[Stored records]
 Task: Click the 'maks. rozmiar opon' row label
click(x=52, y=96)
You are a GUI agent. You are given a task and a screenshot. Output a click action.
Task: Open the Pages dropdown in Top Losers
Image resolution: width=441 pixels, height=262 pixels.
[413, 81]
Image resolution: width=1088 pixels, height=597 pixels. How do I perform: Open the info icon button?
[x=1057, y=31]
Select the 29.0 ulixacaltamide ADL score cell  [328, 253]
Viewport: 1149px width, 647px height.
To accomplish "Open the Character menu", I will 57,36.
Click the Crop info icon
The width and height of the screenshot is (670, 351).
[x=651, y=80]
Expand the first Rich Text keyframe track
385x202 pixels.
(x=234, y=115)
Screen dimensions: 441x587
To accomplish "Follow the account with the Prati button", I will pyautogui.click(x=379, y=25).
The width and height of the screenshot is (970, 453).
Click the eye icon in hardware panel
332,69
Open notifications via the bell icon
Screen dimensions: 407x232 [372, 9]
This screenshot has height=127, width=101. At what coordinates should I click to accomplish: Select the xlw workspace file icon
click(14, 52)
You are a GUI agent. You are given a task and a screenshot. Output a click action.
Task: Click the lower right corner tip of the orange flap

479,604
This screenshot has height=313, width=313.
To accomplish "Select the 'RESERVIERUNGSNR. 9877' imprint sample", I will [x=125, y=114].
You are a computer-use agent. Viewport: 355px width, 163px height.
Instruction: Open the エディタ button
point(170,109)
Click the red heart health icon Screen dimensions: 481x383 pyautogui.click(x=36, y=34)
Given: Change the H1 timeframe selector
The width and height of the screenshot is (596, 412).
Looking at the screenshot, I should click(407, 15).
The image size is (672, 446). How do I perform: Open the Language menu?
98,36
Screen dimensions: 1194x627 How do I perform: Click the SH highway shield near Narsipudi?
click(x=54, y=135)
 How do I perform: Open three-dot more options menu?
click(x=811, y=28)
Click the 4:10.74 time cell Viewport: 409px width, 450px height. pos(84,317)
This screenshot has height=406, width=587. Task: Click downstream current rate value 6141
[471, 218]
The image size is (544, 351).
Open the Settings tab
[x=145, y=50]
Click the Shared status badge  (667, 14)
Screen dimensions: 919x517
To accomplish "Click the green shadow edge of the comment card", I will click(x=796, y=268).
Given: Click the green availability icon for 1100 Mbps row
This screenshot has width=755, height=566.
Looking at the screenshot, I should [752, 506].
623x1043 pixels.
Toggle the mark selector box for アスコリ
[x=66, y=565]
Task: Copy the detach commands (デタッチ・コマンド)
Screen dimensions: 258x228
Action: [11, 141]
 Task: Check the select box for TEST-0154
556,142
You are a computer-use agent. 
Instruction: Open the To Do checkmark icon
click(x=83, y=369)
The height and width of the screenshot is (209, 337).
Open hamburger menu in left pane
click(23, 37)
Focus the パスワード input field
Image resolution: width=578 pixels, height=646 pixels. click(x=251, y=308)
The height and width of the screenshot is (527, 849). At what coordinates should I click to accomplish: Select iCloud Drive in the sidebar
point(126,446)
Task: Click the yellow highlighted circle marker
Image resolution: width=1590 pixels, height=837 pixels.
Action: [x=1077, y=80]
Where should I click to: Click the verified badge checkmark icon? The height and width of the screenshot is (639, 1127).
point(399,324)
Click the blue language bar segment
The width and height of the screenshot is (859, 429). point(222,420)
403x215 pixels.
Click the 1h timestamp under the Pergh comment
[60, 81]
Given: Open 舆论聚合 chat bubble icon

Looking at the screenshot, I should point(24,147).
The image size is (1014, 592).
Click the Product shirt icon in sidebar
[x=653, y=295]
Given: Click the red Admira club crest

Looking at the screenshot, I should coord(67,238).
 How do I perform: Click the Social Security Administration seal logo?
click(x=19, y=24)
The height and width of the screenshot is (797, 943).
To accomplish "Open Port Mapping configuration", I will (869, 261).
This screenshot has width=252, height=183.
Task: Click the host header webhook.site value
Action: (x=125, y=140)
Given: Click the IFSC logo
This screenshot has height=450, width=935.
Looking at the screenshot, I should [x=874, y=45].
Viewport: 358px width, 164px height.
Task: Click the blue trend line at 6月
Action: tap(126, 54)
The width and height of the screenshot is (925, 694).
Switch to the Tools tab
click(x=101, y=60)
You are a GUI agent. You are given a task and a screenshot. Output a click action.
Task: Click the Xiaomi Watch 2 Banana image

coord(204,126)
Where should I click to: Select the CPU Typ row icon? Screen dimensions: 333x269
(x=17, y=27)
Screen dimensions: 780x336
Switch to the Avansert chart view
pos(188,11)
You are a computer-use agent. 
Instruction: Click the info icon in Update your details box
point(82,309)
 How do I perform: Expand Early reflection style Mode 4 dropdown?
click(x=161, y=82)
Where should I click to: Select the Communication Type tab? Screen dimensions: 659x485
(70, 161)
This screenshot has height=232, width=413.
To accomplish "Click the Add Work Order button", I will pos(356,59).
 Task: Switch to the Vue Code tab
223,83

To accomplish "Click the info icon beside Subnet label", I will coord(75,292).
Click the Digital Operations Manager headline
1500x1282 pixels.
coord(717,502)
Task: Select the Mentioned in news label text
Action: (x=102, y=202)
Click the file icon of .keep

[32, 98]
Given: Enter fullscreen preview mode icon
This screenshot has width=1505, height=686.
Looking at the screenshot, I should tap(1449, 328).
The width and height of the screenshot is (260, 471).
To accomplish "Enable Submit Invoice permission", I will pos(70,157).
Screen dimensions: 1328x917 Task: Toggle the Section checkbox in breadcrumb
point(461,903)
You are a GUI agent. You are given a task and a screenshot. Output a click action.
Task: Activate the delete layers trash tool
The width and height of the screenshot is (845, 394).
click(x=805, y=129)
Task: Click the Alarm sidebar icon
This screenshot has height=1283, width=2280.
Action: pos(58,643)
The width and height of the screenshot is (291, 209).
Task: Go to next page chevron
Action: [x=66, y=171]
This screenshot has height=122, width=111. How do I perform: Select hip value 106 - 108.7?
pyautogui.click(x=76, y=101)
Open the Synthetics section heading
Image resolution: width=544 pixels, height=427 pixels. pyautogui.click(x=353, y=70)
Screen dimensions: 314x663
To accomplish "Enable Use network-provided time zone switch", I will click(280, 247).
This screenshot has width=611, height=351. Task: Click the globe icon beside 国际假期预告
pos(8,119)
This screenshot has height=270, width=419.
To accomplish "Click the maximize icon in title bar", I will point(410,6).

PROBLEM DESCRIPTION: Copy only this part of the entries above: the line with "Click the Crop info icon", the line with "The width and height of the screenshot is (970, 453).", and the lines between, all exactly as written.

SOLVED EXERCISE:
Click the Crop info icon
The width and height of the screenshot is (670, 351).
[x=651, y=80]
Expand the first Rich Text keyframe track
385x202 pixels.
(x=234, y=115)
Screen dimensions: 441x587
To accomplish "Follow the account with the Prati button", I will pyautogui.click(x=379, y=25).
The width and height of the screenshot is (970, 453).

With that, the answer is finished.